Relationship to Other Virulence Factors:
While murD itself is not classified as a virulence factor, it functions within a network of factors contributing to pathogenicity. Research has identified other proteins in Nocardia farcinica as potential virulence factors, such as:

• Nfa34810 protein: Located in the cell wall and facilitates bacterial invasion of host cells

• Nfa34810 promotes uptake and internalization into HeLa cells

• Deletion of the nfa34810 gene in N. farcinica affects invasion capabilities

• Nfa34810 promotes production of TNF-α in macrophages through activation of ERK, JNK, and NF-κB signaling pathways via TLR4

Understanding how murD interacts with or supports these virulence mechanisms requires further investigation, but its fundamental role in maintaining cell wall integrity underpins the ability of Nocardia farcinica to establish and maintain infection.

What are the future research directions for Nocardia farcinica murD as an antibiotic target?

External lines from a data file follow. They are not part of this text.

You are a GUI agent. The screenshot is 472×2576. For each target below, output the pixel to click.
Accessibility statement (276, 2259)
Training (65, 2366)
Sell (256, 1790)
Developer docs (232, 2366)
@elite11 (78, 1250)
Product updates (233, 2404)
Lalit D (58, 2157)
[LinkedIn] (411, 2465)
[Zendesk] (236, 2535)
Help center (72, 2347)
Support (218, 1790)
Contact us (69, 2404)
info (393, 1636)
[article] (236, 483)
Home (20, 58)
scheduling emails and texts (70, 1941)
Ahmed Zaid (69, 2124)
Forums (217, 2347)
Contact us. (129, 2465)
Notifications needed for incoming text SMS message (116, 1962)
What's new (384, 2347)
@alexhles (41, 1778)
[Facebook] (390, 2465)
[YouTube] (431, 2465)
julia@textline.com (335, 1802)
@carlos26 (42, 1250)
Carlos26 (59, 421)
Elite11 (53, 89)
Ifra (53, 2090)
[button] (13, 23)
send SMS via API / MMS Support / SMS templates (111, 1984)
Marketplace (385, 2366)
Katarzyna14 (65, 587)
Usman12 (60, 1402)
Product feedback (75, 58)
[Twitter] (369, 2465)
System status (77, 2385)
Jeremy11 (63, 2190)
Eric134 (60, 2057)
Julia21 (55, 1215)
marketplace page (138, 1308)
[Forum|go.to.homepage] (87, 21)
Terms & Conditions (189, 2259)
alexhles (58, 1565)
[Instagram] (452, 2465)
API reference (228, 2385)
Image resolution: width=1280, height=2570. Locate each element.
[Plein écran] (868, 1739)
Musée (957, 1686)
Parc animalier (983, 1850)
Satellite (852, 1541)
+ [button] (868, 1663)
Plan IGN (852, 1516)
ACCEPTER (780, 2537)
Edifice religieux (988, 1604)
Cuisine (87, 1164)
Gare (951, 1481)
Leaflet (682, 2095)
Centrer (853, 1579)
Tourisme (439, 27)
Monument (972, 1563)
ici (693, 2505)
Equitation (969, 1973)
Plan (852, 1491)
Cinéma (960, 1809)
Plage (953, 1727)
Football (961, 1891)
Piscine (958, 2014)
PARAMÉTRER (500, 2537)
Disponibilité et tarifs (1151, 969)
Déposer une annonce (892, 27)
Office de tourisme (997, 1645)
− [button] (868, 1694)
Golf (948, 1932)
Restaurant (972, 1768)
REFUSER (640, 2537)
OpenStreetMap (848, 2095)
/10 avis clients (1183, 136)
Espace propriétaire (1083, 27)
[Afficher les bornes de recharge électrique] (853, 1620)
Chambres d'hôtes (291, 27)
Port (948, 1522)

Future research on Nocardia farcinica murD as an antibiotic target should focus on several promising directions:

Structural and Functional Characterization:

• Determine high-resolution crystal structures of Nocardia farcinica murD in different conformational states

• Elucidate species-specific features of the enzyme through comparative structural analysis

• Characterize the kinetic mechanism and substrate specificity in detail

• Identify potential allosteric sites that could be targeted for inhibition

Inhibitor Development and Optimization:

• Design and synthesize inhibitors specifically targeting Nocardia farcinica murD

• Develop transition state analogs based on the catalytic mechanism

• Explore combination approaches targeting multiple enzymes in the peptidoglycan biosynthesis pathway

• Address cell permeability challenges through innovative drug delivery systems

Validation in Infection Models:

• Establish appropriate in vitro and in vivo models for Nocardia farcinica infections

• Evaluate efficacy of murD inhibitors in these models

• Assess potential for resistance development and design counter-strategies

• Study pharmacokinetics and pharmacodynamics of promising inhibitors

Integration with Other Therapeutic Approaches:

• Investigate synergistic effects between murD inhibitors and existing antibiotics

• Explore potential for immunomodulatory approaches combined with murD inhibition

• Develop diagnostic tools based on murD-specific characteristics for early detection

Broader Impact:
The MurD enzyme represents one of the most appropriate targets for developing novel inhibitors against antibiotic-resistant bacterial pathogens . The rapid emergence of antibiotic resistance among various bacterial pathogens has been identified as a major concern for health organizations worldwide . Research on Nocardia farcinica murD could provide insights applicable to other bacterial pathogens, contributing to the broader effort to combat antimicrobial resistance.